Spadacie niżej, o wiele niżej niż choćby przy słuchaniu Ricka Rossa czy Jeezy'ego, ale nie takie, mniej lub bardziej obleśne, rzeczy w swym życiu już robiliście.

16 komentarzy:

  1. Będzie gruboo :)

    OdpowiedzUsuń
  2. Czyżby śródtytułami miałyby być ad-libsy Flocki?
    BAOW BAOW BAOW BAOW BAOW BAOW

    SQUAAAAAD

    OdpowiedzUsuń
  3. Nie, pierwszy to "Rodzina".





    WIDZIAUEM, HEHEHEHEHE, POW, POW!

    OdpowiedzUsuń
  4. Zjebałem i wrzuciłem niedokończony wpis :)

    OdpowiedzUsuń
  5. CoCieToObchodzi19 czerwca 2012 07:49

    No ja też już widziałę.
    A co do ankiety, to dałem że "czyni cuda" chociaż to nie do końca prawda. Cudów nie zdziałał, ale nasza reprezentacja przed EURO grała ze sobą jakiś miesiąc. Jak na taki brak zgrania to i tak nieźle powalczyli z ruskimi. Gorzej z czechami... chociaż w sumie jakby grali cały mecz jak pierwsze 20 minut, to by ich prawdopodobnie rozjechali, ale widać było, że z kondycją nie wyrabiają.

    OdpowiedzUsuń
  6. Porażka na Euro to wina tylko i wyłącznie Smudy. Partyka się dziwił w Polsacie, że na tydzień przed euro Smuda robił naszym kopaczom tak mordercze treningi. I wyszło p0otem to na meczu- nasi grali do 30 minuty, potem statystowali, i tradycyjnie robili piękne, charakterystyczne dla polskiej, ułańskiej duszy zrywy w końcowych sekundach. Ale było już za późno. Jestem dziwnie przekonany, że kadra Engela z 2002 by ograła kadrę Smudy do zera.
    Kowalczyk ma rację= to najgorszy trener kadry od dawna.

    PS: stawiam tysiąc złotych, że w następnym meczu Hiszpanii Szpaku znowu coś powie o zębach trzonowych/mądrości (Villa/Puyol) albo o Silvie jako giermku Villi.
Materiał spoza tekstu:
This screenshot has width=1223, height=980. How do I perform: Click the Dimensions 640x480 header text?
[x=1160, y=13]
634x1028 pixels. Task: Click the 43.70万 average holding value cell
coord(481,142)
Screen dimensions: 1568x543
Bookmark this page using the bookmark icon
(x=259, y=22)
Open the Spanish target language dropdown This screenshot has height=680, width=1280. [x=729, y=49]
Kto się zakłada?

    OdpowiedzUsuń
  7. CoCieToObchodzi19 czerwca 2012 18:49

    No z tym, czy kadra z 2002 by rozjechała aktualną to nie będę dyskutował, w 2002 to ja jakieś 7 lat miałem.
    Chociaż nie ma co się za bardzo dziwić, że odpadli, po prostu nie ta liga. Jak to ktoś ładnie ujął: Polska mistrzem Polski.

    OdpowiedzUsuń
  8. i gdzie ta recka?

    OdpowiedzUsuń
  9. sorry panowie za obsuwy, ostatnio sporo na głowie mej. do niedzieli będą dwa wpisy.

    OdpowiedzUsuń
  10. Ten 2 wpis to bedzie recenzja Self Made 2 czy może jakieś podsumowanie ostatnich 6 miesięcy w rapie?

    OdpowiedzUsuń
  11. Chętnie bym przeczytał właśnie reckę Self Made, vol. 2. Dobra płytka.

    OdpowiedzUsuń
  12. Najpierw będzie odsłona kolejnego cyklu, potem podsumowanie półrocza. Mam jeszcze parę płyt do obadania, więc nadrabiam.

    OdpowiedzUsuń
  13. Bity to podkreślały neandertalizm Waki, sieah. wróć na chwilę do 1 solówki.


    ROOOLLLINNNN', SQUAD!

    OdpowiedzUsuń
  14. Maskują, bo pozwalają zapomnieć o tym, że słuchamy lirycznego zera. Używający w odniesieniu do siebie również "trap" we wszystkich przypadkach T.I. ma swoje wysokie liryczne loty, więc można, ale trzeba chcieć, Wace się nie chce, ale to jest tylko jego i wyłącznie jego wina. Bity nie grają, jak nazwiska, Stalley na nowym Self Made potrafił i w taki\m towarzystwie przekazywać zacne linijki.

    OdpowiedzUsuń
  15. Co Ty chcesz od Garwolina? :CC

    OdpowiedzUsuń
  16. wymień 3 Garwolina Największe Atrakcja Turystyczne.